Nothing in the data is to be left out; copy it exactly.

* _Saved data entries_
──────
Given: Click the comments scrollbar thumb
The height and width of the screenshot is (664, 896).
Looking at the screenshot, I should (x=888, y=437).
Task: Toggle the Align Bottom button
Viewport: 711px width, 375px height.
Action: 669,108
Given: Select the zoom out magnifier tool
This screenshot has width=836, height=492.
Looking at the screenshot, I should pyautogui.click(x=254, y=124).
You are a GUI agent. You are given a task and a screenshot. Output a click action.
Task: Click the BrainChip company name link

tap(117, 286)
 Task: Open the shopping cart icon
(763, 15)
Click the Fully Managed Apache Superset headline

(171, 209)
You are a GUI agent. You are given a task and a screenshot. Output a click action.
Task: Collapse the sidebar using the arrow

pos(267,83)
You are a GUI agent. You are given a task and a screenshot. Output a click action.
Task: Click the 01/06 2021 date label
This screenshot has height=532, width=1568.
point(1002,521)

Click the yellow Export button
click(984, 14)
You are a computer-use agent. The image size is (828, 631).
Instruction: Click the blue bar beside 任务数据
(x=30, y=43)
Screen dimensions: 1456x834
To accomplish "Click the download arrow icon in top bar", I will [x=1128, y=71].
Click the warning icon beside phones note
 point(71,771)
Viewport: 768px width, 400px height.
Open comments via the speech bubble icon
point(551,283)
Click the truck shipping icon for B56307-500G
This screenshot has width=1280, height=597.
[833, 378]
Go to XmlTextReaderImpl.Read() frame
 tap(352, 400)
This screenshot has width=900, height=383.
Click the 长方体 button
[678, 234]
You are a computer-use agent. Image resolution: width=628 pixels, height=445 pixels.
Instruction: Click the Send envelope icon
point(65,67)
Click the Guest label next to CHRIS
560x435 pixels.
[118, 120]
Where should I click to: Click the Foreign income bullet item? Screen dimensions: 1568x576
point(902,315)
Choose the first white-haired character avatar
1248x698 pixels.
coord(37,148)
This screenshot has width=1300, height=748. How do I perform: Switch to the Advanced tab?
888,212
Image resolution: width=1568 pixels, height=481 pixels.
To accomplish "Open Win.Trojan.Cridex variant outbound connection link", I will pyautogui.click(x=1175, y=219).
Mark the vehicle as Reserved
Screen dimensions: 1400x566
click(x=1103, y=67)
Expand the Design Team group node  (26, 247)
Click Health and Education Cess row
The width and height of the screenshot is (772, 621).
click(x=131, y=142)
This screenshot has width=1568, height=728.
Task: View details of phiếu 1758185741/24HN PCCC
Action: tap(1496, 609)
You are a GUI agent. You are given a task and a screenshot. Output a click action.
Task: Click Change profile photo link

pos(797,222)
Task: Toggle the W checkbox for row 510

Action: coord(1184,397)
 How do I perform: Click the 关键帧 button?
──────
* _Solution_
Given: Click the comments scrollbar thumb
The height and width of the screenshot is (664, 896).
Looking at the screenshot, I should (x=888, y=437).
Task: Toggle the Align Bottom button
Viewport: 711px width, 375px height.
Action: 669,108
Given: Select the zoom out magnifier tool
This screenshot has width=836, height=492.
Looking at the screenshot, I should pyautogui.click(x=254, y=124).
You are a GUI agent. You are given a task and a screenshot. Output a click action.
Task: Click the BrainChip company name link

tap(117, 286)
 Task: Open the shopping cart icon
(763, 15)
Click the Fully Managed Apache Superset headline

(171, 209)
You are a GUI agent. You are given a task and a screenshot. Output a click action.
Task: Collapse the sidebar using the arrow

pos(267,83)
You are a GUI agent. You are given a task and a screenshot. Output a click action.
Task: Click the 01/06 2021 date label
This screenshot has height=532, width=1568.
point(1002,521)

Click the yellow Export button
click(984, 14)
You are a computer-use agent. The image size is (828, 631).
Instruction: Click the blue bar beside 任务数据
(x=30, y=43)
Screen dimensions: 1456x834
To accomplish "Click the download arrow icon in top bar", I will [x=1128, y=71].
Click the warning icon beside phones note
 point(71,771)
Viewport: 768px width, 400px height.
Open comments via the speech bubble icon
point(551,283)
Click the truck shipping icon for B56307-500G
This screenshot has width=1280, height=597.
[833, 378]
Go to XmlTextReaderImpl.Read() frame
 tap(352, 400)
This screenshot has width=900, height=383.
Click the 长方体 button
[678, 234]
You are a computer-use agent. Image resolution: width=628 pixels, height=445 pixels.
Instruction: Click the Send envelope icon
point(65,67)
Click the Guest label next to CHRIS
560x435 pixels.
[118, 120]
Where should I click to: Click the Foreign income bullet item? Screen dimensions: 1568x576
point(902,315)
Choose the first white-haired character avatar
1248x698 pixels.
coord(37,148)
This screenshot has width=1300, height=748. How do I perform: Switch to the Advanced tab?
888,212
Image resolution: width=1568 pixels, height=481 pixels.
To accomplish "Open Win.Trojan.Cridex variant outbound connection link", I will pyautogui.click(x=1175, y=219).
Mark the vehicle as Reserved
Screen dimensions: 1400x566
click(x=1103, y=67)
Expand the Design Team group node  (26, 247)
Click Health and Education Cess row
The width and height of the screenshot is (772, 621).
click(x=131, y=142)
This screenshot has width=1568, height=728.
Task: View details of phiếu 1758185741/24HN PCCC
Action: tap(1496, 609)
You are a GUI agent. You are given a task and a screenshot. Output a click action.
Task: Click Change profile photo link

pos(797,222)
Task: Toggle the W checkbox for row 510

Action: coord(1184,397)
 How do I perform: Click the 关键帧 button?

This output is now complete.